By the end of her senior year, one City College student had already been incarcerated multiple times, was involved with local gangs and had little insight into her future.
Four years and countless hours of dedication later, Edith Rodriguez flew out to represent City College in Washington, D.C.
At the Aspen Institute ceremony, Second Lady Jill Biden announced that City College won the 2013 Aspen Institute Prize for Community College Excellence.
“It’s touching, I would never picture myself in our nation’s capital. I went back to the time when I was a disappointment to my family then thought of where I was in that moment and it was just the best feeling,” said Edith Rodriguez, former Extended Opportunities Programs and Services (EOPS) President.
Now, Rodriguez is preparing to transfer with an associate degree in liberal arts with an emphasis in math and science as well as a separate associate degree in physics under her belt.
All of this, and she didn’t even graduate from eighth grade.
Instead of being preoccupied with boys, candy and television, she stumbled onto the dangerous road paved by some family members before her.
“My cousins didn’t go to school and kind of became involved with street gangs and drugs.
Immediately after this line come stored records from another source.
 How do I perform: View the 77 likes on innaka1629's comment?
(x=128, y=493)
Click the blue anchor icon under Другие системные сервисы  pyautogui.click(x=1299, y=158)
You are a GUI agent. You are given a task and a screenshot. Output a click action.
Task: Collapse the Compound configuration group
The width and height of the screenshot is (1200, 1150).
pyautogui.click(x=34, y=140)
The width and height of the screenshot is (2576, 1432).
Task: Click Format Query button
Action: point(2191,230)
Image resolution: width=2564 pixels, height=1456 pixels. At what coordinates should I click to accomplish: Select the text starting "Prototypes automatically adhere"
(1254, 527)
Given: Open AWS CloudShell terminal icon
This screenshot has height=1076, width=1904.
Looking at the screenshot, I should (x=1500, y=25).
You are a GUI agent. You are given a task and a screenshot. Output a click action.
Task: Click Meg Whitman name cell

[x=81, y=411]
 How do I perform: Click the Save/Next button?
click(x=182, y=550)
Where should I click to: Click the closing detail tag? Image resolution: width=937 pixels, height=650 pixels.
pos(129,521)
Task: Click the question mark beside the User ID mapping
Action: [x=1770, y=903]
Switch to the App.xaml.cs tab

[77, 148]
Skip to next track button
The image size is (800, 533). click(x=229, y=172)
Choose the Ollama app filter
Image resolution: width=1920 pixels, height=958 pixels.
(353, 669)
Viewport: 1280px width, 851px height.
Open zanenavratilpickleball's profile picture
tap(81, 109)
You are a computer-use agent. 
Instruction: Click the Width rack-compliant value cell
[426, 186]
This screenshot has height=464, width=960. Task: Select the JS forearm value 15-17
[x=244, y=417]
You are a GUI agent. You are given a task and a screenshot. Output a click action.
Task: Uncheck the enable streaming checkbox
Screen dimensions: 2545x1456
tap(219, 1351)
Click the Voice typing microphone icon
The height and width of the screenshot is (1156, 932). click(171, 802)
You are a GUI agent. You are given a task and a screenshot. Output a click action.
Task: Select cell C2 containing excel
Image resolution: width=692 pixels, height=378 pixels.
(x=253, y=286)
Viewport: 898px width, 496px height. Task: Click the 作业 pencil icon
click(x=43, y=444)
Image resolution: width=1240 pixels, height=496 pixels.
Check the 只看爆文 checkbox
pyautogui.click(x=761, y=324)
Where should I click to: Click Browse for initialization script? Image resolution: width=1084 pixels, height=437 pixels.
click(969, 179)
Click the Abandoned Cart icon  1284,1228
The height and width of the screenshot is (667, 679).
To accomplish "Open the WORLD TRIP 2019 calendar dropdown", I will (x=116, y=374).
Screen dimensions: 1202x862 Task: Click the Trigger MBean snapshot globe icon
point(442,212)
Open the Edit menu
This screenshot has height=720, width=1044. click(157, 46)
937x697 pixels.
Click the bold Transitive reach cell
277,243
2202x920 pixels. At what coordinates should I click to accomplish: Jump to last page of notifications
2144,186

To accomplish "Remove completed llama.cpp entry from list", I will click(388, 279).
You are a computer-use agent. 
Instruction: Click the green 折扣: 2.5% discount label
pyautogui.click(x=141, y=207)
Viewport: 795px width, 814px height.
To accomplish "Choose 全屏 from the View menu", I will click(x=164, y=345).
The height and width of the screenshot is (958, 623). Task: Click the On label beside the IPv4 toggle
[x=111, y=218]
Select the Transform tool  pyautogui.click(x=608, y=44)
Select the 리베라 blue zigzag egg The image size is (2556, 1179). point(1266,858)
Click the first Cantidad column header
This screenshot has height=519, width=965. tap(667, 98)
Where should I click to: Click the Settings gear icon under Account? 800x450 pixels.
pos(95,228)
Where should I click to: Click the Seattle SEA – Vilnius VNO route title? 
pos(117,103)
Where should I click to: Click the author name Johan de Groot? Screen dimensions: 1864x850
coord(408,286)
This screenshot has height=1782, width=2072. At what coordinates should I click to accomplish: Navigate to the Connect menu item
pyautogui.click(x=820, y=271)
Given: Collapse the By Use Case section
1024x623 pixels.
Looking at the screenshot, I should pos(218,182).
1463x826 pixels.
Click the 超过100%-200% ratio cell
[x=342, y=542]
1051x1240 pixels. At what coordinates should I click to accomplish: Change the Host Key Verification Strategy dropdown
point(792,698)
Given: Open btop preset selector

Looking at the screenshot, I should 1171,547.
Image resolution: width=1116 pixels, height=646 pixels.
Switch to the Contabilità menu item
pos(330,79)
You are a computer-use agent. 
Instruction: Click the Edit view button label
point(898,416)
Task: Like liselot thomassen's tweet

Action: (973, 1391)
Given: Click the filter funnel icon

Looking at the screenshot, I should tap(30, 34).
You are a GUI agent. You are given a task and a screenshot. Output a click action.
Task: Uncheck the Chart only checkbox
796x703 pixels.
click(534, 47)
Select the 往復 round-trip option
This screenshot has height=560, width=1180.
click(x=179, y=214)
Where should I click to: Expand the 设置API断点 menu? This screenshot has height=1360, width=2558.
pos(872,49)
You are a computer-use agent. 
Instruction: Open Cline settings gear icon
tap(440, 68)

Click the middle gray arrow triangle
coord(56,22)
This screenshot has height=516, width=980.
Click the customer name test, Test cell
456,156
That’s what I was exposed to so just watching what my cousins did made me take that path too,” said Rodriguez.
“I remember in junior high I didn’t even graduate because I started getting into trouble,” she said. “I got into fights. I kind of lived like that during my high school experience. I was not a good student at all.”
Her parents had moved to America from Mexico, determined to provide a better life for their children. However, they had little control over Rodriguez and her brother as they began mimicking their extended family’s criminal activity.
“I didn’t know any other way to live. My cousins didn’t go to school. I lived in a bubble. I knew it wasn’t the right thing but it was the only thing I knew,” she said.
“At the same time my brother was getting incarcerated with me too. He had gotten into big trouble and he was looking at a couple years as a juvenile and I remember seeing how heavy that was on my family and I realized, ‘Oh my god, what am I doing?’”
It was that day she decided to make a change.
Consequently, Rodriguez returned to Santa Barbara High School, after spending some time at El Puente community school and Villa Esperanza probation school, to graduate with the rest of her class. In the last few weeks before graduation, a representative came to inform students of City College’s Running Start program.
Running Start is a six-week summer program in which students take two classes in the morning and are tutored in the afternoon. They go on field trips Fridays and are paid $100 a week to attend. The program is meant to inspire the educationally unprepared as well as low-income students to pursue a better future.
Rodriguez was hooked. She took down the presenter’s number and made sure to contact him immediately in regards to the program.
The number belonged to Alfonso Corral, EOPS student program advisor, who would recommend her for the Aspen Award trip years later.
“You could tell that she was a go-getter, she was calling and emailing me before I even got the information out. You could tell that she wanted to be a part of the program,” said Corral.
Just weeks after barely graduating from Santa Barbara High School in 2009, Rodriguez began attending City College regularly, and fell in love with what the school had to offer.
During her time here, she was President of EOPS and a member of Phi Theta Kappa. She is currently a part of the Society of Hispanic Professional Engineers. Her main focuses right now are her academics and an internship at UCSB where she assists in programing hardware.
“I don’t think I’ve ever seen her upset or mad. She always has a smile on her face. The thing about her is that she gives it all back. She went back to El Puente to tutor students, she comes here to EOPS as a peer advisor, and she was a peer advisor for Running Start,” said Corral.
“Every year she’s been here she’s organized a day for students to come to Running Start. That was all created by Edith,” he said. “We didn’t have anything as structured as that before she came along and said, ‘I want to do this.’”
Her actions have not gone unnoticed. When Superintendent-President Lori Gaskin called Rodriguez to announce she had been chosen for the Aspen Award trip, she was shocked.
“I realized I was the only student going. It gave me the chills. Knowing that the hard work that I’ve done has paid off,” said Rodriguez.
“It was an honor to be there to represent our school because I’m so thankful for the staff here. They helped me all the way and encouraged me. I feel like I have a little family. When I needed the support I found it, and that’s why I stayed.”